**Exercise brief**
Up to and including the line with "The image size is (1024, 415).", return every line from the start of the entries below exactly.

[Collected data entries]
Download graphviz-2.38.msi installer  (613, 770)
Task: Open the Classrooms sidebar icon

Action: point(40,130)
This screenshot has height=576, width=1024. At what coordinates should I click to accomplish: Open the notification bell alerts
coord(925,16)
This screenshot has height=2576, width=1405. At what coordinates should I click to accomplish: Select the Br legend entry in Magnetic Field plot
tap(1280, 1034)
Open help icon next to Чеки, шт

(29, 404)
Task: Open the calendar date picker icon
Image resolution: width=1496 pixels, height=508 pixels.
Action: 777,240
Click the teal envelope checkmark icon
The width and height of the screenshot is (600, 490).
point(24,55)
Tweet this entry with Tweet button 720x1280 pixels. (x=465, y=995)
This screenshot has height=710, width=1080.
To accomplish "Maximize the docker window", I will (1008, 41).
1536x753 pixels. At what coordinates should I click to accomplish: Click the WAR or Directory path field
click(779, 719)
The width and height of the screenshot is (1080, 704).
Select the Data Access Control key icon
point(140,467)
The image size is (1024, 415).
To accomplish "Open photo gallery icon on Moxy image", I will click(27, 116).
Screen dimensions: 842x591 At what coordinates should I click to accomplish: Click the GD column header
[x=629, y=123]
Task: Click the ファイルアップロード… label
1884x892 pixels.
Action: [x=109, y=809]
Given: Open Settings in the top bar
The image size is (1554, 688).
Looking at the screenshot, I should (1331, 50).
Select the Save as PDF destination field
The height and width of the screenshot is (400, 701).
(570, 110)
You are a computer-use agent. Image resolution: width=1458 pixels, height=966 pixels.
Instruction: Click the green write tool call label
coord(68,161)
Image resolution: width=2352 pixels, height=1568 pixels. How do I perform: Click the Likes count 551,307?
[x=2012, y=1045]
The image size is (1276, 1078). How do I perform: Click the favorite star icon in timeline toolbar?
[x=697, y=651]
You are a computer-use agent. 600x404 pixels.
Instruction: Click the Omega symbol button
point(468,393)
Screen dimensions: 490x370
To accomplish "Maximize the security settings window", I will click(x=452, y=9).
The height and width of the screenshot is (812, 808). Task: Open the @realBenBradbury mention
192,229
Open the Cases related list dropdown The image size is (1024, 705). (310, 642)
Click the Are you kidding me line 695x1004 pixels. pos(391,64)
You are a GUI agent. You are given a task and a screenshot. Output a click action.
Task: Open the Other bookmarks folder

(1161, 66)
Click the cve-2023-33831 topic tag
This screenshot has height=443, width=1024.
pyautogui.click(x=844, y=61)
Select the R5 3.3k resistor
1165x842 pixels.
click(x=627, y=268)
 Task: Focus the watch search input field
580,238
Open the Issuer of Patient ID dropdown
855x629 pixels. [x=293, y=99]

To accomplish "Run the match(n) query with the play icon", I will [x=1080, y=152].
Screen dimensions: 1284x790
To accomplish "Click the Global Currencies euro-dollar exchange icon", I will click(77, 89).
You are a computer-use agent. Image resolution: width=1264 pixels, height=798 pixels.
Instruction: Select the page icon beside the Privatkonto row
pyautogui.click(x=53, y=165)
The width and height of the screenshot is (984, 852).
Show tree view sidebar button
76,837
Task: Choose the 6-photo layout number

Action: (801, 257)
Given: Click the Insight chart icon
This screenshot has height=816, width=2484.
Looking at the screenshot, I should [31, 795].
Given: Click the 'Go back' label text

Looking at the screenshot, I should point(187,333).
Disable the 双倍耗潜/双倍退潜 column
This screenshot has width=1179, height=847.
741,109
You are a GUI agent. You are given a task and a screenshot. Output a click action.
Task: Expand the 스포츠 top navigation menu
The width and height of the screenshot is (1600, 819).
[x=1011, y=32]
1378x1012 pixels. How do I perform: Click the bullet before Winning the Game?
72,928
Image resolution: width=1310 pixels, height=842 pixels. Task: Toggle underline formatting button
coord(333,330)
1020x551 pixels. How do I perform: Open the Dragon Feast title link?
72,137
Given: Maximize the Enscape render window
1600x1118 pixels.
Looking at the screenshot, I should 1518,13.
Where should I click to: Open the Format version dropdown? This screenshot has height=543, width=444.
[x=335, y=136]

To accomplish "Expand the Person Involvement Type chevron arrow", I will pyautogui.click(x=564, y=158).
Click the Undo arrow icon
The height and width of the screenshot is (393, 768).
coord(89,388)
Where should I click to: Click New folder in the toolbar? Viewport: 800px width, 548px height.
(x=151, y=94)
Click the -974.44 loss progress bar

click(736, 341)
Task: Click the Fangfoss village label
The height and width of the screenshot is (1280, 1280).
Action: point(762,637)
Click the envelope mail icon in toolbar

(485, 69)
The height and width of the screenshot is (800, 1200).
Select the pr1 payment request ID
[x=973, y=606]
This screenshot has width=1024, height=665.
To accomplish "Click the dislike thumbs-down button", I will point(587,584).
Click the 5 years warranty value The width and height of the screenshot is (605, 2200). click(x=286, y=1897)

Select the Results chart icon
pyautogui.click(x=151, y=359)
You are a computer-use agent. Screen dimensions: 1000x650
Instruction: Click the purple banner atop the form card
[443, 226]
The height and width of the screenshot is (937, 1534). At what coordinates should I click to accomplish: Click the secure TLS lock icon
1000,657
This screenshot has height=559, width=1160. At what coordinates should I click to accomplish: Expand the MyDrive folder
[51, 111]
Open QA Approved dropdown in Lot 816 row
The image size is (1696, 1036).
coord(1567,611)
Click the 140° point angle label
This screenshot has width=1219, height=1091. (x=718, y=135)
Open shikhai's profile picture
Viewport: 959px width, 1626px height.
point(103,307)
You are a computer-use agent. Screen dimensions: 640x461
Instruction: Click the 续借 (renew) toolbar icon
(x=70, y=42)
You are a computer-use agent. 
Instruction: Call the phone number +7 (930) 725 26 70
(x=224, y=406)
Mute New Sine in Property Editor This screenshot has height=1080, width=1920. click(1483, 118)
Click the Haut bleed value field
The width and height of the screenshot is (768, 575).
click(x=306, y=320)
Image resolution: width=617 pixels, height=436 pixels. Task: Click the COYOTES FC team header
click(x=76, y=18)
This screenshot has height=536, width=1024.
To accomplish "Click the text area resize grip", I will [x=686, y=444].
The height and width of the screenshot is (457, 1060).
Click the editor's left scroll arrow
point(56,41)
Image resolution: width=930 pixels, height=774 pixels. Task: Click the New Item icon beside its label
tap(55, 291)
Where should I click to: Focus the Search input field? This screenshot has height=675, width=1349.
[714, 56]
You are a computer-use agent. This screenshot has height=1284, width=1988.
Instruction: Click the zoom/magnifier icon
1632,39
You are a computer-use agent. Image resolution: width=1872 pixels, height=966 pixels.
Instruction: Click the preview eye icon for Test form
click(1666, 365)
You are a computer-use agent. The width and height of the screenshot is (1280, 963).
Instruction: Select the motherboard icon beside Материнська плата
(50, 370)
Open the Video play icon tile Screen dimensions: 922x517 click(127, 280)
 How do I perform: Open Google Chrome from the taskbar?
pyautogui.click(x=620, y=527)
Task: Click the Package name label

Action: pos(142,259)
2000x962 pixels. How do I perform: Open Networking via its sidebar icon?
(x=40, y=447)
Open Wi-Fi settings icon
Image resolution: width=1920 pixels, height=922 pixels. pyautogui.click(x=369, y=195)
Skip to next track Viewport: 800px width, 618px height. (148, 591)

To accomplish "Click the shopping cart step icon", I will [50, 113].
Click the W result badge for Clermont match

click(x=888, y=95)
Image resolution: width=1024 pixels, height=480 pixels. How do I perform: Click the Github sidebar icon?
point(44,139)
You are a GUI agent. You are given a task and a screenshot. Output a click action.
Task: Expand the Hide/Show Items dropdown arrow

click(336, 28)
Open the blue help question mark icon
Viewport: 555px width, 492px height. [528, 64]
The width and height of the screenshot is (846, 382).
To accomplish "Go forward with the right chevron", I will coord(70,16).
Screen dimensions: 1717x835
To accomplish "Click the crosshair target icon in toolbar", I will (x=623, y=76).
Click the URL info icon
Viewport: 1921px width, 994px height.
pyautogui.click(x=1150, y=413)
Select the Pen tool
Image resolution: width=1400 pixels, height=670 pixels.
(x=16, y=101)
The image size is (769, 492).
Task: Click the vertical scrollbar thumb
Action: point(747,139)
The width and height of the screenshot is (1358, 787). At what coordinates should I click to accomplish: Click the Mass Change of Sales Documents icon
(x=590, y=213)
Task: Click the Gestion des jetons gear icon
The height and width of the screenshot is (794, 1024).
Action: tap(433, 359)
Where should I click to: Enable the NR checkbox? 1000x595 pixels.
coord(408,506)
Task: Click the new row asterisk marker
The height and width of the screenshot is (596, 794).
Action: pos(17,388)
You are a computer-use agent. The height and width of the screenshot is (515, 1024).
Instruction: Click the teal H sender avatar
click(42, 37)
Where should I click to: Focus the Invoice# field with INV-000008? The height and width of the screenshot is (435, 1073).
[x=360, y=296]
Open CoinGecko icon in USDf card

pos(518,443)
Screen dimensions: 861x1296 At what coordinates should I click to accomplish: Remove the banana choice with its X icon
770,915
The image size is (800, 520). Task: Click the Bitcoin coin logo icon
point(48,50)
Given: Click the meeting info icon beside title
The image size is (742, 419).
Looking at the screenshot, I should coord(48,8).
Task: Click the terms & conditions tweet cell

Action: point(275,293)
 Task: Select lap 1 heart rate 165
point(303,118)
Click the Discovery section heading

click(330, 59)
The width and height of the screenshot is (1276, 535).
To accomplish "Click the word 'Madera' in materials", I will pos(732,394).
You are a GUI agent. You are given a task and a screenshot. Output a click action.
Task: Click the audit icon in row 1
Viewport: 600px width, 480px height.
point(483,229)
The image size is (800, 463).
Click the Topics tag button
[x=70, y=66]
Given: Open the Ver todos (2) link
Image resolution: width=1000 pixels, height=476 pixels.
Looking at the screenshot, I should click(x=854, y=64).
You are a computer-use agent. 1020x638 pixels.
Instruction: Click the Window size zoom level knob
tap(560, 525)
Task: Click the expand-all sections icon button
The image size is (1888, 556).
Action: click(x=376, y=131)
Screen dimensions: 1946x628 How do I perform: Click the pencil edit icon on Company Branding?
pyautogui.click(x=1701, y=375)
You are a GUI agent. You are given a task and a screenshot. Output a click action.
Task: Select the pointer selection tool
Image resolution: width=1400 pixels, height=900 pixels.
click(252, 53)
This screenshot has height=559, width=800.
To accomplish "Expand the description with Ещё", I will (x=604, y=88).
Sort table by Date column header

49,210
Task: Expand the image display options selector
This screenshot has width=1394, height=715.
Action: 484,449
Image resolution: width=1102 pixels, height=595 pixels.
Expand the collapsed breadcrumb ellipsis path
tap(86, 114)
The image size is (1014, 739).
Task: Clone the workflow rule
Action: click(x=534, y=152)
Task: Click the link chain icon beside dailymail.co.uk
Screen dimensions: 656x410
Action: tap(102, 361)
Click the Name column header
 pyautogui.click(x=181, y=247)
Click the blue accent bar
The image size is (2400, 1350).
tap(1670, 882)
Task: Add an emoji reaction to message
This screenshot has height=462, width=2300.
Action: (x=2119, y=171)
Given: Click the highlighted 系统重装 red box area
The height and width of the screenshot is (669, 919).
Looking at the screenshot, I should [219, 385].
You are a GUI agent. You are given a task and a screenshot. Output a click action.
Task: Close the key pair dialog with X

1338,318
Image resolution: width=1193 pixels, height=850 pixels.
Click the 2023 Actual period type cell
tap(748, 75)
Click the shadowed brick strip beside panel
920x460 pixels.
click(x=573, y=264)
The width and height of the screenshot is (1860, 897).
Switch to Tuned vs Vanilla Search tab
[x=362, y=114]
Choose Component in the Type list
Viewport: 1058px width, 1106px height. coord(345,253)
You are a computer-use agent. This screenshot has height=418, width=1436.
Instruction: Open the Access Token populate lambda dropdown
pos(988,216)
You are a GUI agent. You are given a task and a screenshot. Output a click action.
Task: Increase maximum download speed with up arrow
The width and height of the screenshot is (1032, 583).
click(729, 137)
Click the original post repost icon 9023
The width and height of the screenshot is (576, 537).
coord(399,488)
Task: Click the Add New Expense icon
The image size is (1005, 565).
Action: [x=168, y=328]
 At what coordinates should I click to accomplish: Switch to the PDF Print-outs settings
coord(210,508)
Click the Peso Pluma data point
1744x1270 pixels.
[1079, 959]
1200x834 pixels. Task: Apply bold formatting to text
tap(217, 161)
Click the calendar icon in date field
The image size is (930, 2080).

**Task response**
Download graphviz-2.38.msi installer  (613, 770)
Task: Open the Classrooms sidebar icon

Action: point(40,130)
This screenshot has height=576, width=1024. At what coordinates should I click to accomplish: Open the notification bell alerts
coord(925,16)
This screenshot has height=2576, width=1405. At what coordinates should I click to accomplish: Select the Br legend entry in Magnetic Field plot
tap(1280, 1034)
Open help icon next to Чеки, шт

(29, 404)
Task: Open the calendar date picker icon
Image resolution: width=1496 pixels, height=508 pixels.
Action: 777,240
Click the teal envelope checkmark icon
The width and height of the screenshot is (600, 490).
point(24,55)
Tweet this entry with Tweet button 720x1280 pixels. (x=465, y=995)
This screenshot has height=710, width=1080.
To accomplish "Maximize the docker window", I will (1008, 41).
1536x753 pixels. At what coordinates should I click to accomplish: Click the WAR or Directory path field
click(779, 719)
The width and height of the screenshot is (1080, 704).
Select the Data Access Control key icon
point(140,467)
The image size is (1024, 415).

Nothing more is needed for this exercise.